[Pointing records for text and elements]
··········

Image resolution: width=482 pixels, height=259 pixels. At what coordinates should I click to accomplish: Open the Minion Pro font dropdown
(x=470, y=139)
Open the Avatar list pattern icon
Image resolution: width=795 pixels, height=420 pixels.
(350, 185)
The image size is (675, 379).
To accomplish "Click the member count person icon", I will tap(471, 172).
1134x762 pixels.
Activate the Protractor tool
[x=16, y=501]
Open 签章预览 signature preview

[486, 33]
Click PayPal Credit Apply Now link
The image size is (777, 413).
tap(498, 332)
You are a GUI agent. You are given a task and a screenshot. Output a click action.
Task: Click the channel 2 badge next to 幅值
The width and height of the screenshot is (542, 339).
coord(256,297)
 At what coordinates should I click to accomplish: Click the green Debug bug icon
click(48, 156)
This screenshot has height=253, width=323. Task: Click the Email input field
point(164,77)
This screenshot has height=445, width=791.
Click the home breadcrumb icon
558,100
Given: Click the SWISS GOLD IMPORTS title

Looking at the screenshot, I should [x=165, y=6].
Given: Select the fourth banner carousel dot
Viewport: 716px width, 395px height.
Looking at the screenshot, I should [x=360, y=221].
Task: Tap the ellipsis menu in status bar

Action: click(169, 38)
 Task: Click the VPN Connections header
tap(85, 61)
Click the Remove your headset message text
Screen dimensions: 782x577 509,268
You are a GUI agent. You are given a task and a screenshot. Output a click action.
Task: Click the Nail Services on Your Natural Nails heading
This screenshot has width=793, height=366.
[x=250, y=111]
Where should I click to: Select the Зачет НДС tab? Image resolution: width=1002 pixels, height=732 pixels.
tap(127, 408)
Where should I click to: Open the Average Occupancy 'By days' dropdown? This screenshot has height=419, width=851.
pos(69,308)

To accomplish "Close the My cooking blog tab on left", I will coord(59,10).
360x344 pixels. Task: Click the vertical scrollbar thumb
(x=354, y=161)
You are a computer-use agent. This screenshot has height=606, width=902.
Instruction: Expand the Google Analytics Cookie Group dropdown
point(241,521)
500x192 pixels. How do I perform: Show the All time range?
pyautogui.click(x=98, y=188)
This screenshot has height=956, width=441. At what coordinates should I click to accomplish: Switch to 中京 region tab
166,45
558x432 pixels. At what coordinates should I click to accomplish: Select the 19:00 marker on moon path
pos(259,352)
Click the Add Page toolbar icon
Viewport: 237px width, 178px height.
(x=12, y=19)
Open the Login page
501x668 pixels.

··········

• Set exercise
Rewrite the records above as a Markdown table with two columns, Row and Line, giving each line its own row and leaving out blank lines.

• Worked solution
| Row | Line |
|---|---|
| 1 | Image resolution: width=482 pixels, height=259 pixels. At what coordinates should I click to accomplish: Open the Minion Pro font dropdown |
| 2 | (x=470, y=139) |
| 3 | Open the Avatar list pattern icon |
| 4 | Image resolution: width=795 pixels, height=420 pixels. |
| 5 | (350, 185) |
| 6 | The image size is (675, 379). |
| 7 | To accomplish "Click the member count person icon", I will tap(471, 172). |
| 8 | 1134x762 pixels. |
| 9 | Activate the Protractor tool |
| 10 | [x=16, y=501] |
| 11 | Open 签章预览 signature preview |
| 12 | [486, 33] |
| 13 | Click PayPal Credit Apply Now link |
| 14 | The image size is (777, 413). |
| 15 | tap(498, 332) |
| 16 | You are a GUI agent. You are given a task and a screenshot. Output a click action. |
| 17 | Task: Click the channel 2 badge next to 幅值 |
| 18 | The width and height of the screenshot is (542, 339). |
| 19 | coord(256,297) |
| 20 |  At what coordinates should I click to accomplish: Click the green Debug bug icon |
| 21 | click(48, 156) |
| 22 | This screenshot has height=253, width=323. Task: Click the Email input field |
| 23 | point(164,77) |
| 24 | This screenshot has height=445, width=791. |
| 25 | Click the home breadcrumb icon |
| 26 | 558,100 |
| 27 | Given: Click the SWISS GOLD IMPORTS title |
| 28 | Looking at the screenshot, I should [x=165, y=6]. |
| 29 | Given: Select the fourth banner carousel dot |
| 30 | Viewport: 716px width, 395px height. |
| 31 | Looking at the screenshot, I should [x=360, y=221]. |
| 32 | Task: Tap the ellipsis menu in status bar |
| 33 | Action: click(169, 38) |
| 34 |  Task: Click the VPN Connections header |
| 35 | tap(85, 61) |
| 36 | Click the Remove your headset message text |
| 37 | Screen dimensions: 782x577 509,268 |
| 38 | You are a GUI agent. You are given a task and a screenshot. Output a click action. |
| 39 | Task: Click the Nail Services on Your Natural Nails heading |
| 40 | This screenshot has width=793, height=366. |
| 41 | [x=250, y=111] |
| 42 | Where should I click to: Select the Зачет НДС tab? Image resolution: width=1002 pixels, height=732 pixels. |
| 43 | tap(127, 408) |
| 44 | Where should I click to: Open the Average Occupancy 'By days' dropdown? This screenshot has height=419, width=851. |
| 45 | pos(69,308) |
| 46 | To accomplish "Close the My cooking blog tab on left", I will coord(59,10). |
| 47 | 360x344 pixels. Task: Click the vertical scrollbar thumb |
| 48 | (x=354, y=161) |
| 49 | You are a computer-use agent. This screenshot has height=606, width=902. |
| 50 | Instruction: Expand the Google Analytics Cookie Group dropdown |
| 51 | point(241,521) |
| 52 | 500x192 pixels. How do I perform: Show the All time range? |
| 53 | pyautogui.click(x=98, y=188) |
| 54 | This screenshot has height=956, width=441. At what coordinates should I click to accomplish: Switch to 中京 region tab |
| 55 | 166,45 |
| 56 | 558x432 pixels. At what coordinates should I click to accomplish: Select the 19:00 marker on moon path |
| 57 | pos(259,352) |
| 58 | Click the Add Page toolbar icon |
| 59 | Viewport: 237px width, 178px height. |
| 60 | (x=12, y=19) |
| 61 | Open the Login page |
| 62 | 501x668 pixels. |